We’ve finally convinced a generation of Americans to be Malthusians. According to Scott Rasmussen’s polling, nearly 30 percent of voters now claim to believe that it’s “at least somewhat likely” that the earth will become uninhabitable and humanity will be wiped out over the next 10-15 years. Half of voters under 35 believe it is likely we are on the edge of extinction. Is there any wonder why our youngest generation has a foreboding sense of doom?

It’s the fault of ideologues who obsess over every weather event as if it were Armageddon, ignoring the massive moral upside of carbon-fueled modernity. It’s the fault of the politicians, too cowardly to tell voters that their utopian visions of a world run on solar panels and windmills is fairy tale.
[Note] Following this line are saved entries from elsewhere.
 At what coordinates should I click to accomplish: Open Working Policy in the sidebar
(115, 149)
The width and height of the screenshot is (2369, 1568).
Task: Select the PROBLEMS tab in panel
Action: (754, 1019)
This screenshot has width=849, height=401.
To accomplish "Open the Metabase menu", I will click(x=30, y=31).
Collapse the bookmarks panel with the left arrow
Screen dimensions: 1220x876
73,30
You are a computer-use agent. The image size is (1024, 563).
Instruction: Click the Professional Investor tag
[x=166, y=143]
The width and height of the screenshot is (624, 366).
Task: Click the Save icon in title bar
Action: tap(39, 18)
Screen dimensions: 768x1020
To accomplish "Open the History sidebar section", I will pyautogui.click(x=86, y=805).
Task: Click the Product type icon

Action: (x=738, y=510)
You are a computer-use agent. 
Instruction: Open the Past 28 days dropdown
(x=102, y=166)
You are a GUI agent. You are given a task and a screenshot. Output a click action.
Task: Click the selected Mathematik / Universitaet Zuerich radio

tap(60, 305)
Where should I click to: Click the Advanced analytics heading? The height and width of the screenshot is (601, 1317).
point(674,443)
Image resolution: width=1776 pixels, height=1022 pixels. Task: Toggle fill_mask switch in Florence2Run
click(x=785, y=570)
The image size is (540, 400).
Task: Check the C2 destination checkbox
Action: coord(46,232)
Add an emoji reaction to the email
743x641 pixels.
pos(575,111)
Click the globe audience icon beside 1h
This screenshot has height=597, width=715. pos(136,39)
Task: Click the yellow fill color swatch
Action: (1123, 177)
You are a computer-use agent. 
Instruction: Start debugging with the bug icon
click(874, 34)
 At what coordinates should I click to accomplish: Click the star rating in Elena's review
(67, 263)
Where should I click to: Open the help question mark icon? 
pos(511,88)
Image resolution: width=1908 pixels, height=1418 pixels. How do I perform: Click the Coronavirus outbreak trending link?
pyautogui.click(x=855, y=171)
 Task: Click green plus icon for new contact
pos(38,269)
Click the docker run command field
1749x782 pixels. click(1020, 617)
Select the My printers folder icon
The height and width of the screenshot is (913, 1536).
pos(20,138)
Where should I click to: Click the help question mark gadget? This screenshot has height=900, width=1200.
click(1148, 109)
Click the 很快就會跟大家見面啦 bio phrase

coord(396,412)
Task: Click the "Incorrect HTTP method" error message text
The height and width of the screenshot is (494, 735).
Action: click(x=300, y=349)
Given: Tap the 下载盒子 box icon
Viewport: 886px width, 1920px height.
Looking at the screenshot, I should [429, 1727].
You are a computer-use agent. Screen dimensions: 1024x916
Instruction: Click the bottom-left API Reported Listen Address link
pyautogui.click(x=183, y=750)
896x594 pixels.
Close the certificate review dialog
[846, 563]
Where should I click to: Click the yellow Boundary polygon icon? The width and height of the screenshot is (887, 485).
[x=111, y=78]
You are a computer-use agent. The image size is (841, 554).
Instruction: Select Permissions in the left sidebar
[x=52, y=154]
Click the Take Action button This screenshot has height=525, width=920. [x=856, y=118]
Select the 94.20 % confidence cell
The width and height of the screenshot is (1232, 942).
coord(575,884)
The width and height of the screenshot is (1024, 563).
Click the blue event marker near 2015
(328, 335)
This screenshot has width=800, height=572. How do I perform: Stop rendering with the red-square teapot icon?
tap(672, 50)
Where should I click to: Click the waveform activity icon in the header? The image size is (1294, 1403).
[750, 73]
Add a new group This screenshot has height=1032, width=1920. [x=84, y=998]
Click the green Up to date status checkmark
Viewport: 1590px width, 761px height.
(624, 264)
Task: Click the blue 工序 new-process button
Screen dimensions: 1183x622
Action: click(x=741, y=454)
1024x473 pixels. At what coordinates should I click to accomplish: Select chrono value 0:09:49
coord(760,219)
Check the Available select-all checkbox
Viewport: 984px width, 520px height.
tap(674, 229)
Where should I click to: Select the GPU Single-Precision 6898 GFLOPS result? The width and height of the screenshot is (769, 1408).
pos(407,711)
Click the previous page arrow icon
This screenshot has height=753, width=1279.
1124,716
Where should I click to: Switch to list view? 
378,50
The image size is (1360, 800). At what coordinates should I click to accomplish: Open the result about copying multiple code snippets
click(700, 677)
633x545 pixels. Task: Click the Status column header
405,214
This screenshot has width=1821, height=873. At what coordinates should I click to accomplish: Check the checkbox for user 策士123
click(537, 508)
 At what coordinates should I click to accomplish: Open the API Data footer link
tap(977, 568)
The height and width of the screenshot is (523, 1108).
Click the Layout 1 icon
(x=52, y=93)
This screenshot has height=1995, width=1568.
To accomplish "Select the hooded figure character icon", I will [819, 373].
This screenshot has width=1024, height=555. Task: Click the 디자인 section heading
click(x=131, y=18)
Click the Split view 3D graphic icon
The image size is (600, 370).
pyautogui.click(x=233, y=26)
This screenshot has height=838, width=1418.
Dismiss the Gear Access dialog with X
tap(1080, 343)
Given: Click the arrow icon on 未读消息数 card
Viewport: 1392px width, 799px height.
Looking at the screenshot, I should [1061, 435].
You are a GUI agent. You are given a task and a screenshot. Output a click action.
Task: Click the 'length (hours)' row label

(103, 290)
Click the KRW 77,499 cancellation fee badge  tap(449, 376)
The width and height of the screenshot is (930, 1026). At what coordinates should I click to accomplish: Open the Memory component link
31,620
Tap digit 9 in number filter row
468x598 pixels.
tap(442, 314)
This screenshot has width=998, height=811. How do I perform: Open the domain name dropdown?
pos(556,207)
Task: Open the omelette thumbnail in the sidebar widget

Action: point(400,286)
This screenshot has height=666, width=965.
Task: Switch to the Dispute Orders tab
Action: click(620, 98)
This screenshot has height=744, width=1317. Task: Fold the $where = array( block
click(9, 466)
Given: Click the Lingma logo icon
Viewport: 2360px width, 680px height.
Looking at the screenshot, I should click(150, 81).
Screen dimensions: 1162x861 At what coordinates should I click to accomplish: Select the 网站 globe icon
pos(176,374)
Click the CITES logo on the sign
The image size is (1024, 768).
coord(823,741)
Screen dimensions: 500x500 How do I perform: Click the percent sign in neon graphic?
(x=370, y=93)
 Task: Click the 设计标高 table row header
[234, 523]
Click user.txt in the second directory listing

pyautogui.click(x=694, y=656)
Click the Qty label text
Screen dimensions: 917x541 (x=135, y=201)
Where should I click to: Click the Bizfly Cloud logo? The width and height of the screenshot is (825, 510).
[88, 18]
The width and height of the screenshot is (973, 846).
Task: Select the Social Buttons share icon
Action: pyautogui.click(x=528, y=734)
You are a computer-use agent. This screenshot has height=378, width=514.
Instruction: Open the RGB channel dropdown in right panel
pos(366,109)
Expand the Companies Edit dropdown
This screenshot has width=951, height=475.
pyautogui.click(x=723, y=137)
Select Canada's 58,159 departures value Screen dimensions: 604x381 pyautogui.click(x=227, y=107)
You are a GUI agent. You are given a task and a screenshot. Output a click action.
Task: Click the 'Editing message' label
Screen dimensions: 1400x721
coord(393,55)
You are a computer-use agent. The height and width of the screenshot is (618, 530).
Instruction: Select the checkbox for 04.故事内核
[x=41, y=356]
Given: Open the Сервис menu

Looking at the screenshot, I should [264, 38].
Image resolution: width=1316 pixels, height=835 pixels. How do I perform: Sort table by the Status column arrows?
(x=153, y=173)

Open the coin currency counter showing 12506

It’s the fault of media that constantly ignores overwhelming evidence that, on balance, climate change isn’t undermining human flourishing. By nearly every quantifiable measure, in fact, we are better off because of fossil fuels — though there is no way to measure the human spirit, I’m afraid.

Thunberg might do well to sail her stern gaze and billowing anger to India or China and wag her finger at the billions of people who no longer want to live in poverty and destitution. Because if climate change is irreversible in the next 10-12 years, as cultists claim, it can be blamed in large part on the historic growth we’ve seen in developing nations.

China’s emissions from aviation and maritime trade alone are twice that of the United States, and more than the entire emissions of most nations in the world. But, sure, let’s ban straws as an act of contrition.

Boomers, of course, have failed on plenty of fronts, but the idea that an entire generation of Americans should have chosen poverty over prosperity to placate the vacuous complaints of privileged future teenagers is absurd. No generation would do it. Until recently, no advanced nation has embraced Luddism. Although these days, Democrats who advocate for bans on fossil fuels and carbon-mitigating technologies such as fracking and nuclear energy are working on it.

Climate activists could learn something from Thunberg’s honesty, though. She argues that “money and fairy tales of eternal economic growth” have to come to an end. The emission cuts that environmentalists insist are needed to save the earth would mean economic devastation and the end of hundreds of years of economic growth. This is a tradeoff progressives pretend doesn’t exist.

And Thunberg’s dream for the future means technocratic regimes will have to displace capitalistic societies. We can see this future in the radical environmentalist plans of Rep. Alexandria Ocasio-Cortez’s New Green Deal, one supported by leading Democratic Party candidates. It’s authoritarianism. There is no other way to describe a regulatory regime that dictates exactly what Americans can consume, sell, drive, eat, and work on.

One imagines that most Americans, through their actions, will continue to reject these regressive ideas. One reason they should is so that Greta Thunberg’s generation won’t have to suffer needlessly.